UCS-2 and UTF-8

AIX® provides a set of code sets that address the needs of a particular language or a language group. None of the code sets represented in the ISO8859 family of code sets, the PC code sets, nor the Extended UNIX Code (EUC) code sets allow the mixing of characters from different scripts. With ISO8859-1, you can mix and represent the Latin 1 characters (languages principally spoken in the U.S., Canada, Western Europe, and Latin America). ISO8859-2 covers Eastern European languages; ISO8859-5 covers Cyrillic, ISO8859-6 covers Arabic, ISO8859-7 covers Greek, ISO8859-8 covers Hebrew, ISO8859-9 covers Turkish, IBM-eucJP covers Japanese, IBM-eucKR covers Korean, IBM-eucTW covers Traditional Chinese. The point is that none of the above code sets covers all of the languages.
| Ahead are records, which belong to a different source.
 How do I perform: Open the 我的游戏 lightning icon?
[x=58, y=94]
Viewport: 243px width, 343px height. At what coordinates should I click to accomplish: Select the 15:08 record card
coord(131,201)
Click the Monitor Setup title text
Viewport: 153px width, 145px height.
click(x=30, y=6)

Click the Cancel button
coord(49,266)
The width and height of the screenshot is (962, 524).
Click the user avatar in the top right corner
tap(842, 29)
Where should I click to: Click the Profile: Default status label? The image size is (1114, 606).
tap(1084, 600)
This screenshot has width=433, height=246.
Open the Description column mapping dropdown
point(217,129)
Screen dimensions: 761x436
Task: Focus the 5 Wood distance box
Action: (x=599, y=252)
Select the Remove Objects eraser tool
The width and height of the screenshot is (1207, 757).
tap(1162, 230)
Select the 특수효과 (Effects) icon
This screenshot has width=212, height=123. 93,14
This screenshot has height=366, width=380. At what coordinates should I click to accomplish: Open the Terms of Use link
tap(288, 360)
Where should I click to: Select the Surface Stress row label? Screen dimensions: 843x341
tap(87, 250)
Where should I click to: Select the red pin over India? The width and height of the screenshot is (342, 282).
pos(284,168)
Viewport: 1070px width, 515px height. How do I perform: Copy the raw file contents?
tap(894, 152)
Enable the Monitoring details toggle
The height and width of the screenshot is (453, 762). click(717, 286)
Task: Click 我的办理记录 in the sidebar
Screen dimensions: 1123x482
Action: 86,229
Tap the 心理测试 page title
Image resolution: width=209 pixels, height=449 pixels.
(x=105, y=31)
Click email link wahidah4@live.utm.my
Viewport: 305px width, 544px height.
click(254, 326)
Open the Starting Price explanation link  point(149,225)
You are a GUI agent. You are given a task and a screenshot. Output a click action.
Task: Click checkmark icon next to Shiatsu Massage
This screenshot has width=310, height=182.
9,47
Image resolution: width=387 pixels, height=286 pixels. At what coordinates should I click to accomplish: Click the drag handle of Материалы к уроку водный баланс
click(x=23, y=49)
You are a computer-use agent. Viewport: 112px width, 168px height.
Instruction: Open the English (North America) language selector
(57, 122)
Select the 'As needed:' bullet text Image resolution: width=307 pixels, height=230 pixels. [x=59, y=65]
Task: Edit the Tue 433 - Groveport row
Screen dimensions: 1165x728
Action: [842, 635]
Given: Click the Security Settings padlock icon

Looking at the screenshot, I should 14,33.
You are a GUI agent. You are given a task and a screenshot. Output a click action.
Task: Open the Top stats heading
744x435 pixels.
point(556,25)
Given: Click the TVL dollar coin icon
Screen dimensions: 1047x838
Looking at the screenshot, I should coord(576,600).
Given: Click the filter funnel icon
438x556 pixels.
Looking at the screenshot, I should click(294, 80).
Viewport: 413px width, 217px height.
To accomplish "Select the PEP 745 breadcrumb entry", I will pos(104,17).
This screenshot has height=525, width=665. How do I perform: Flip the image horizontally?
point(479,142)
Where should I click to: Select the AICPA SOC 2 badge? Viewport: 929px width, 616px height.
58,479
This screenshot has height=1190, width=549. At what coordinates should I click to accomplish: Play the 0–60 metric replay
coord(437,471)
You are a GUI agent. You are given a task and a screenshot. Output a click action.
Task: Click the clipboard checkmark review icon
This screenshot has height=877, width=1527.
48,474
The International Organization for Standardization (ISO) addressed the limited language coverage by code sets by adopting Unicode as the encoding for the 2-octet form of the ISO10646 Universal Multiple-Octet Coded Character Set (UCS-2). The 32-bit form of ISO10646 is known as UCS-4 for 4-octet form. AIX uses the 16-bit form of ISO10646 and uses the standard label UCS-2 to describe this encoding.

Although UCS-2 is ideal for an internal process code, it is not suitable for encoding plain text on traditional byte-oriented systems, such as AIX. Therefore, the external file code is The Open Group's File System Safe UCS Transformation Format (FSS-UTF). This transformation format encoding is also known as UTF-8, and UTF-8 is the label that is used for this encoding on AIX.